Please reproduce word for word the part of the passage on teaching through meditation that begins at the words "A practical application" and ends after "the common principle.".

**Selected extract:**
—————

A practical application of this might be employed with success as follows: the student or class (if the latter, it should be small, and consist of those of like temperament, mutual ideals and between whom there is personal affection), should be given a series of facts capable of co-ordination, which express a common principle. The facts chosen may be historical, psychological, scientific, political, mathematical or artistic ; the student should meditate upon them, and, raising his consciousness to the highest level he has yet learned to reach, seek to discover the common principle.

The teacher should also meditate, taking care not to influence the mind, feeling or brain of his charges and should endeavour to assist them to gain self-illumination from the super-mental or intuitional levels; the student must continue to meditate until he finds the principle, no matter how long it may take. When a number of principles have been discovered in this way, those which do not present difficulties of coordination beyond the attainments of the students should be collected and made the subject of a further meditation, until illumination is gained.

In one direction only should the student be made to feel the pressure of the curriculum of the school; he must be trained to extreme and scrupulous accuracy of thought; accuracy of feeling and of action following as a natural corollary. From accuracy of thought springs precision of action, and these two are essential, both for the acquirement of wisdom and its expression in life.

—————

**Data provided:**

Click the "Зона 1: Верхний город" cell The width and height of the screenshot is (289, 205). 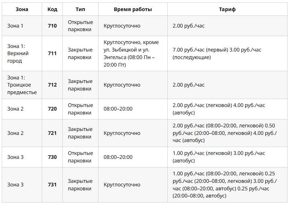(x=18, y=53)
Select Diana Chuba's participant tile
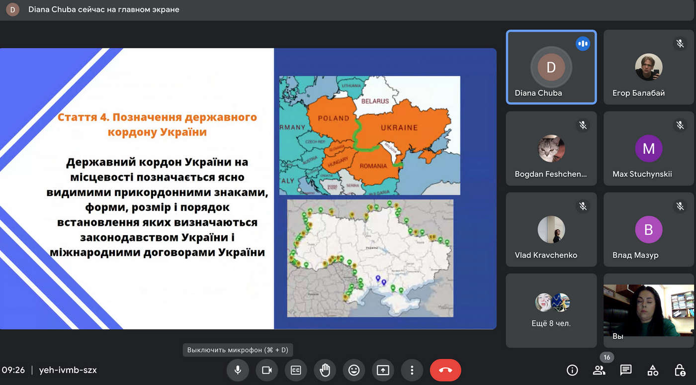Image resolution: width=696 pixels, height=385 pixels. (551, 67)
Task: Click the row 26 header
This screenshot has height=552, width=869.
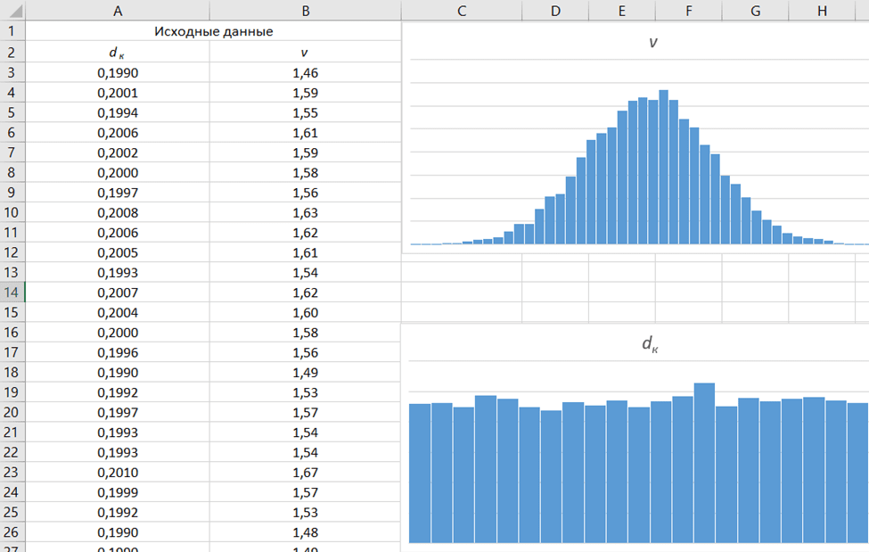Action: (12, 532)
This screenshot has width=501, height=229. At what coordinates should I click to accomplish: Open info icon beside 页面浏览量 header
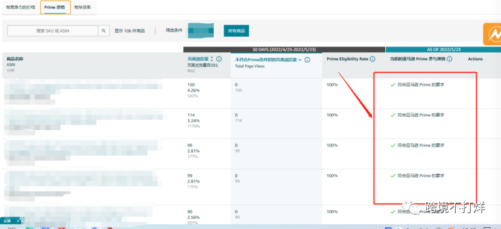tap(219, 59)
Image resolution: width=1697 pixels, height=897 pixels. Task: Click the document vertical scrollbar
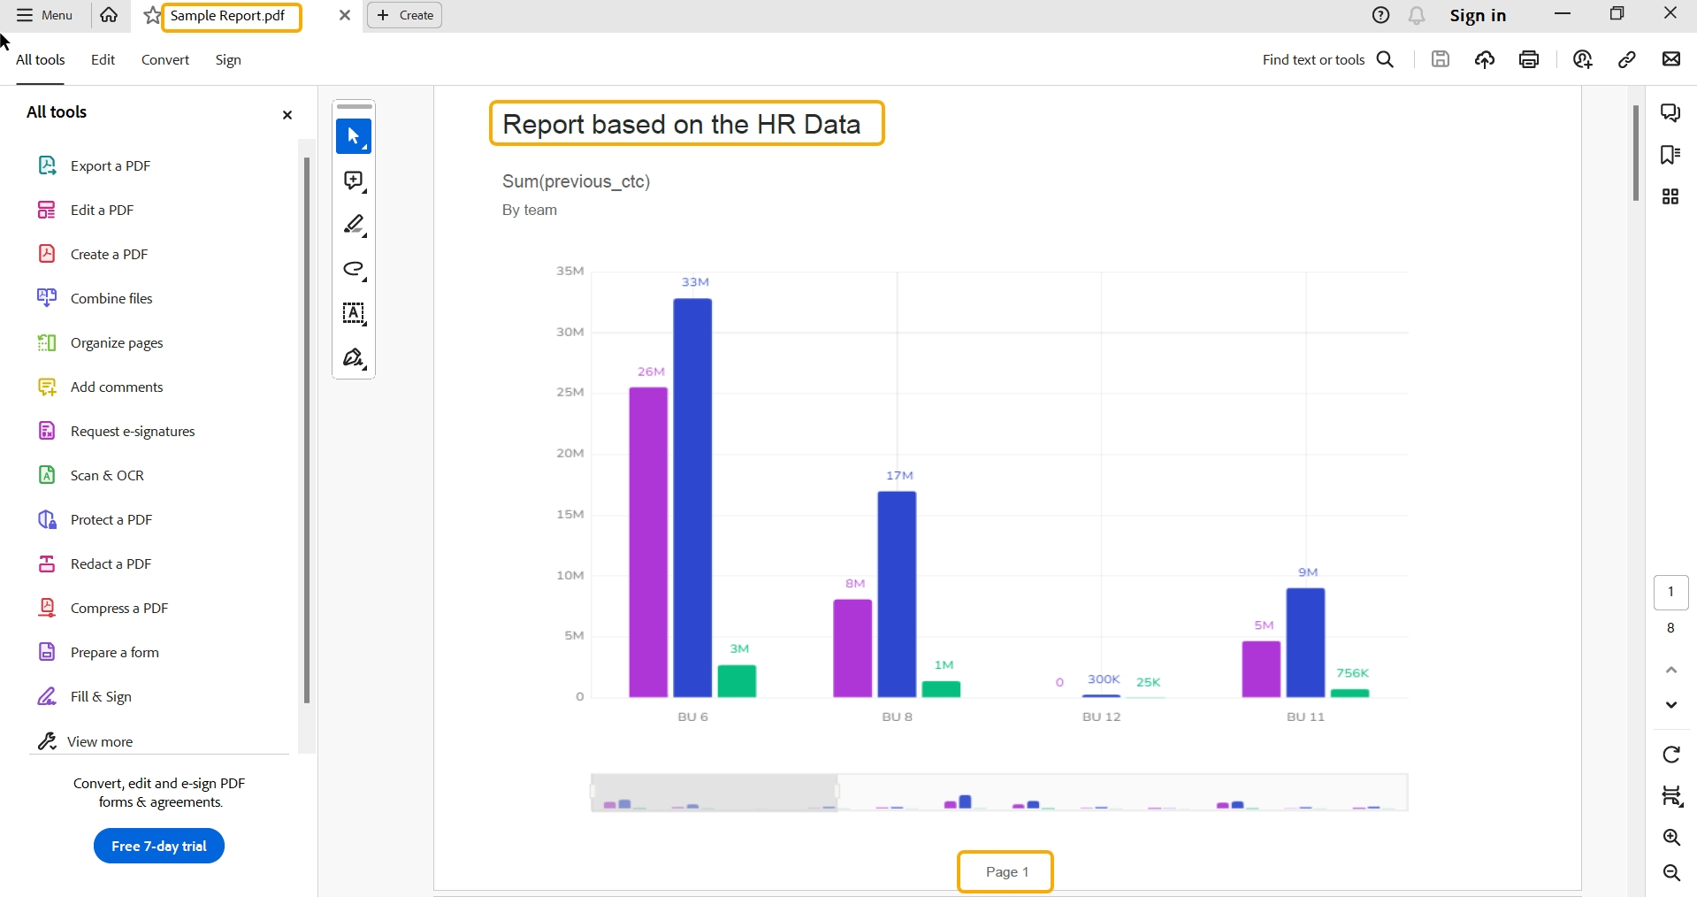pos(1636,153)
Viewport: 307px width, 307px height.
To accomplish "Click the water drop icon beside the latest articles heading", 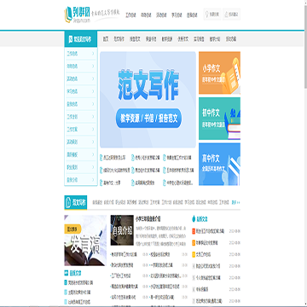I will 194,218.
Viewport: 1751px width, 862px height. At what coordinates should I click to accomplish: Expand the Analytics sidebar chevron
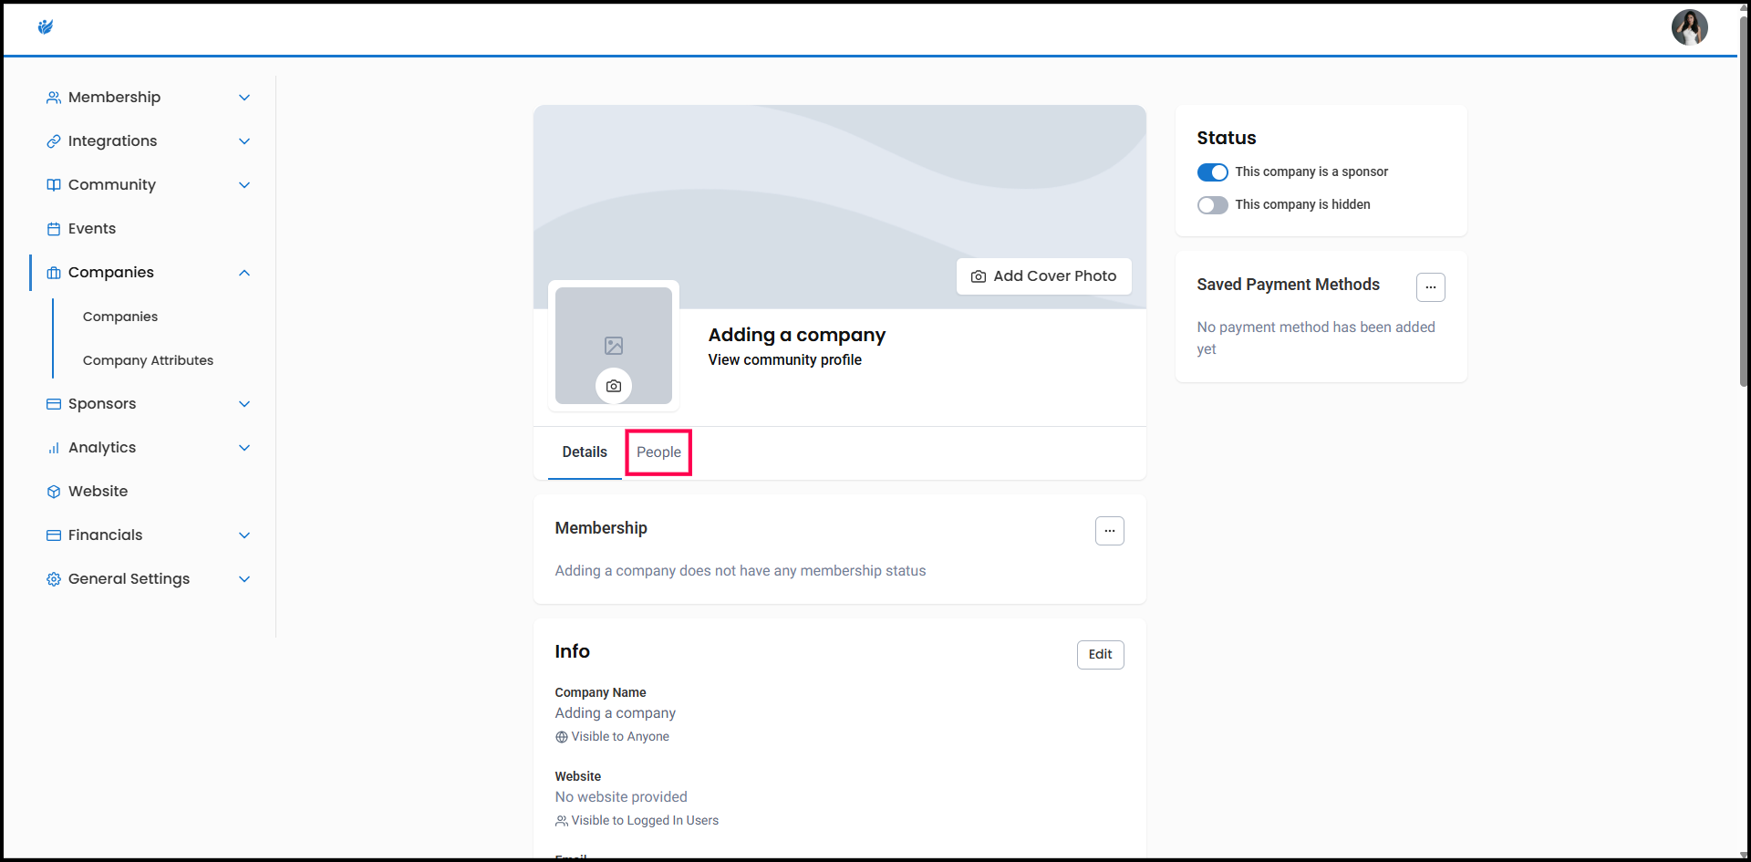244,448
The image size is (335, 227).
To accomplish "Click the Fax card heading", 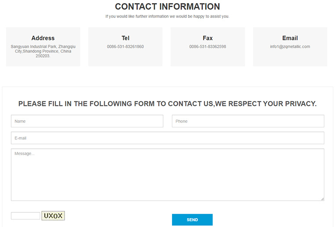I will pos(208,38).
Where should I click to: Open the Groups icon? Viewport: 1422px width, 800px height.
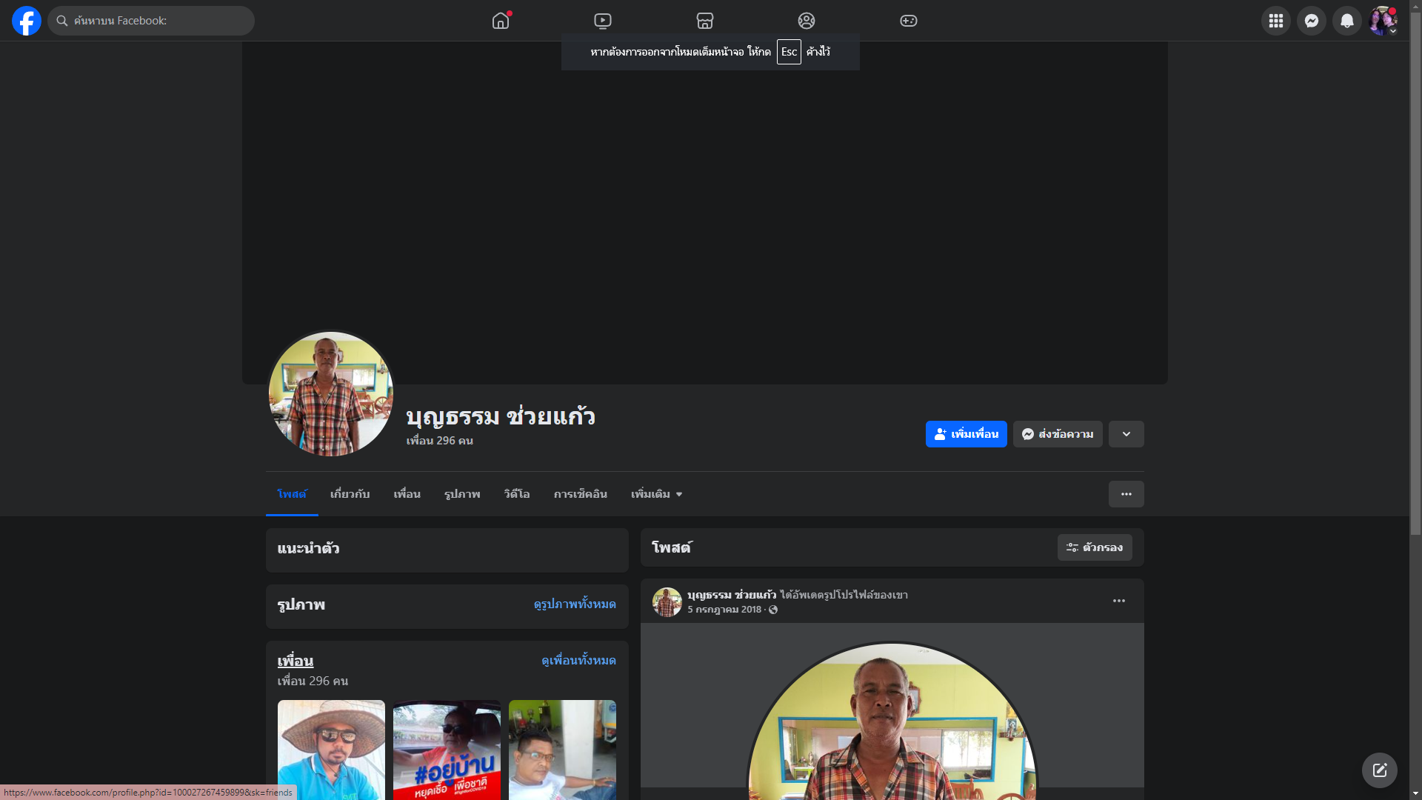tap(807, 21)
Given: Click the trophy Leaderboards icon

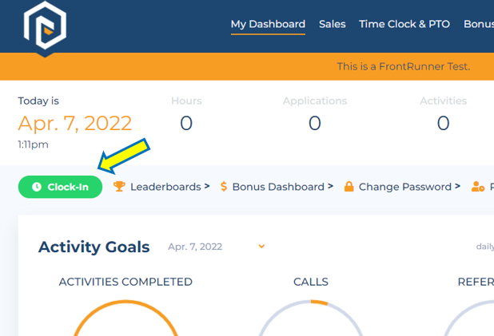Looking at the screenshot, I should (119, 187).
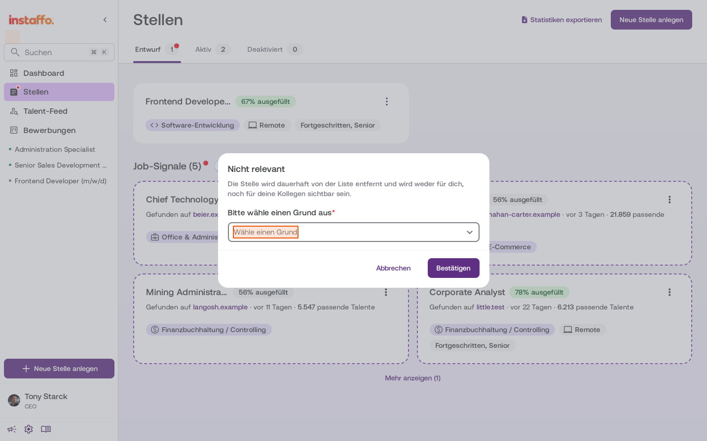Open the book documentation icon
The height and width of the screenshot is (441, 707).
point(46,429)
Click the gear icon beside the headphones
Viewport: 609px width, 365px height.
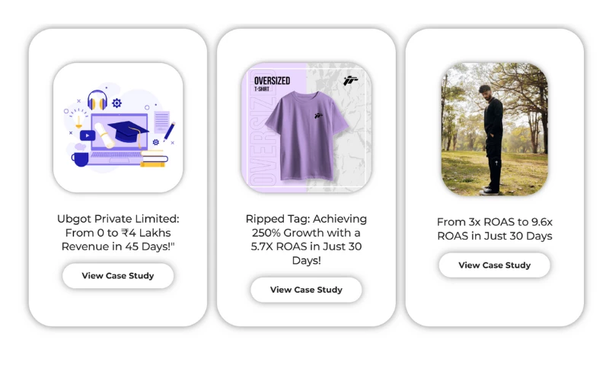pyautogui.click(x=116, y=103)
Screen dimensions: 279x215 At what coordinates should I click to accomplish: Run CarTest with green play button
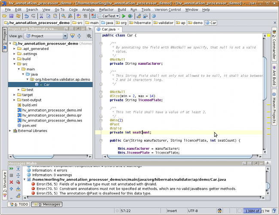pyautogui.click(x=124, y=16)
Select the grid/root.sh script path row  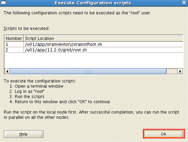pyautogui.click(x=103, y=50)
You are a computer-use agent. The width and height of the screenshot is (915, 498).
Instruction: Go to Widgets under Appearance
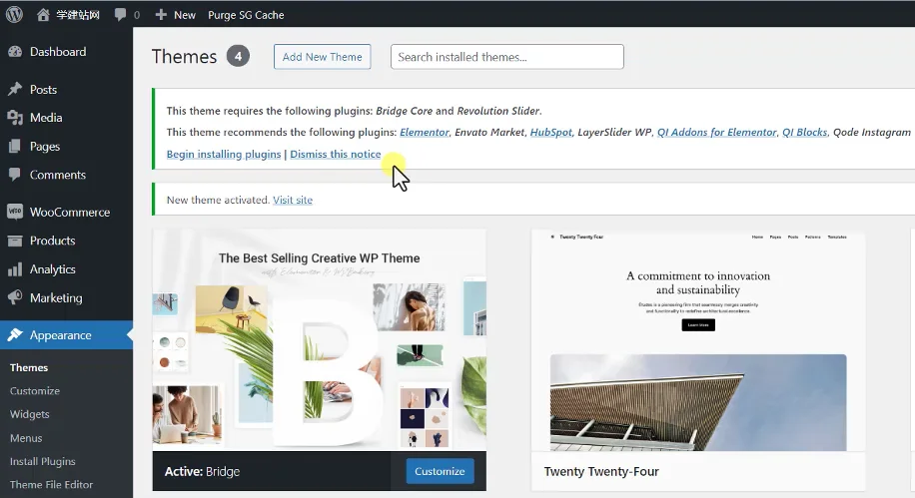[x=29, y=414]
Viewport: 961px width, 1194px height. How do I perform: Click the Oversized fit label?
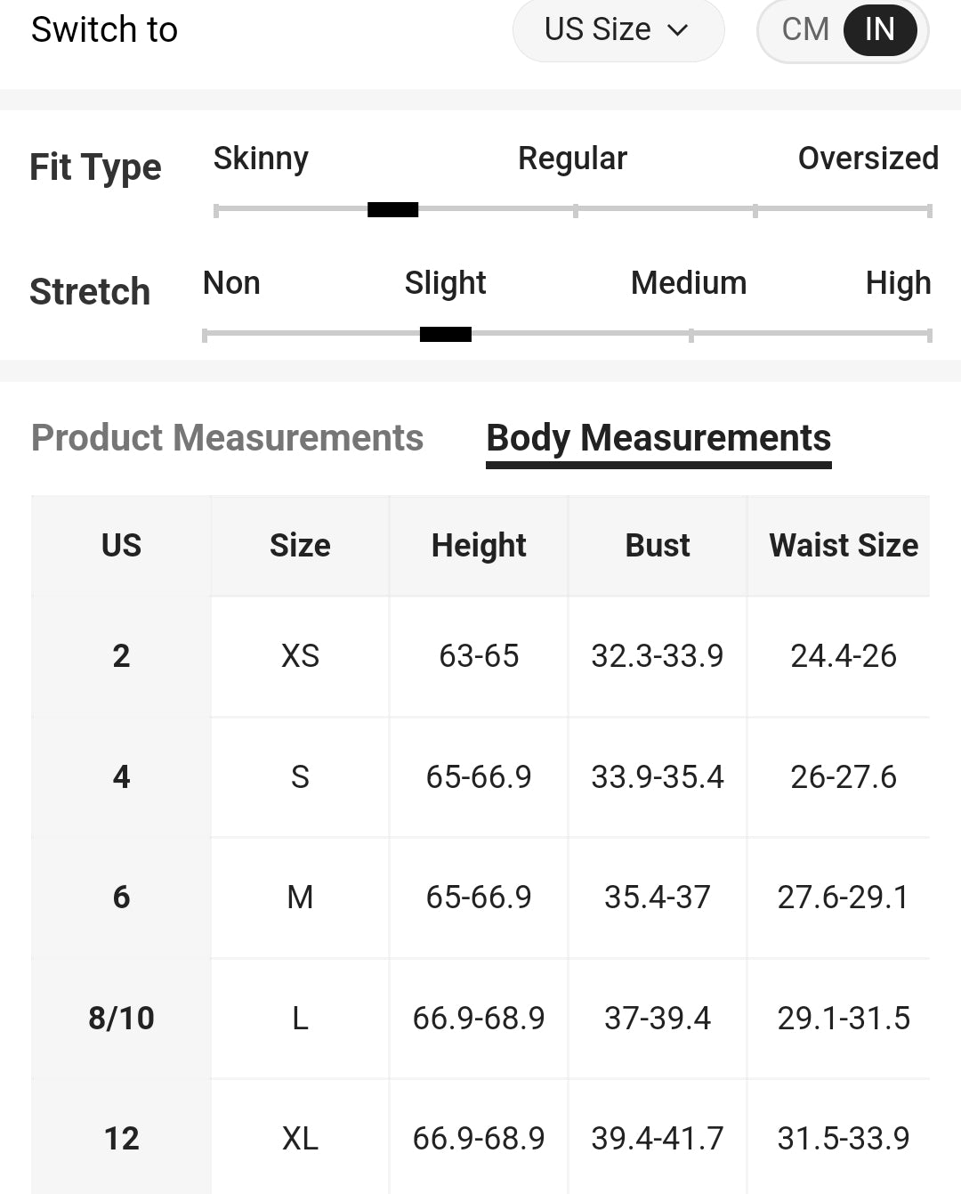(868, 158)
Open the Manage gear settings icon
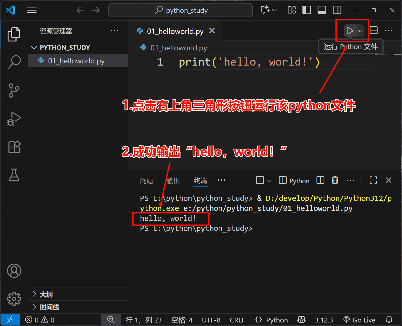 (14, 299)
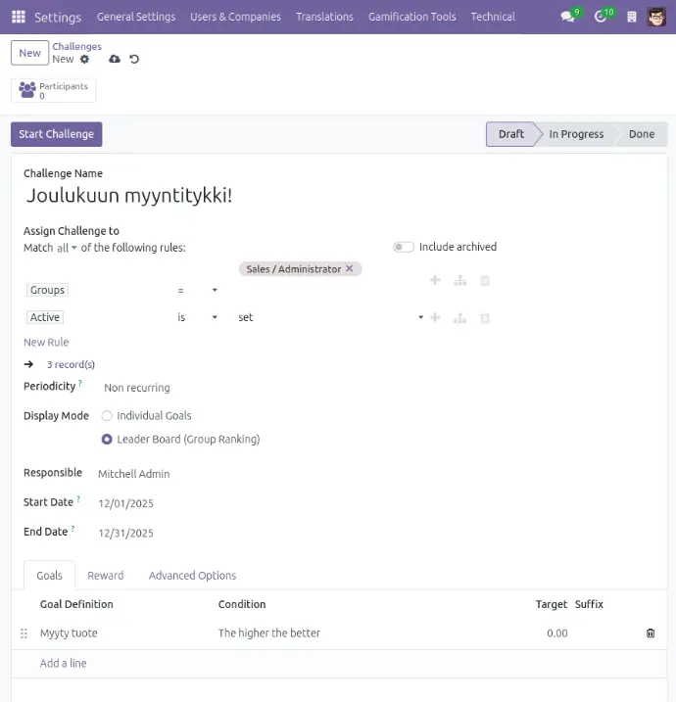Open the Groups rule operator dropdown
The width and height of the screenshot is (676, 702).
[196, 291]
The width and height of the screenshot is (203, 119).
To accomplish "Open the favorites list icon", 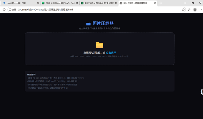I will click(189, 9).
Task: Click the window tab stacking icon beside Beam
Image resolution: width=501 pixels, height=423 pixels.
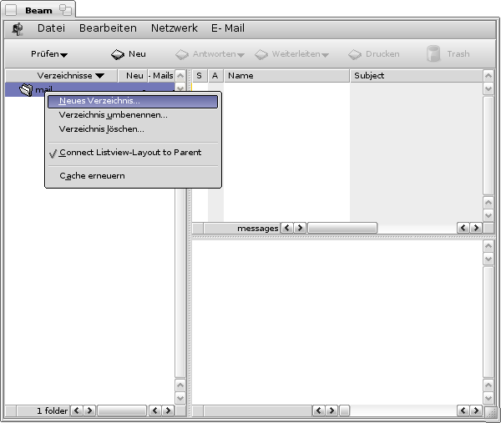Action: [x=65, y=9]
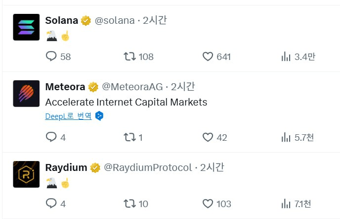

—————

**Exercise result:**
A practical application of this might be employed with success as follows: the student or class (if the latter, it should be small, and consist of those of like temperament, mutual ideals and between whom there is personal affection), should be given a series of facts capable of co-ordination, which express a common principle. The facts chosen may be historical, psychological, scientific, political, mathematical or artistic ; the student should meditate upon them, and, raising his consciousness to the highest level he has yet learned to reach, seek to discover the common principle.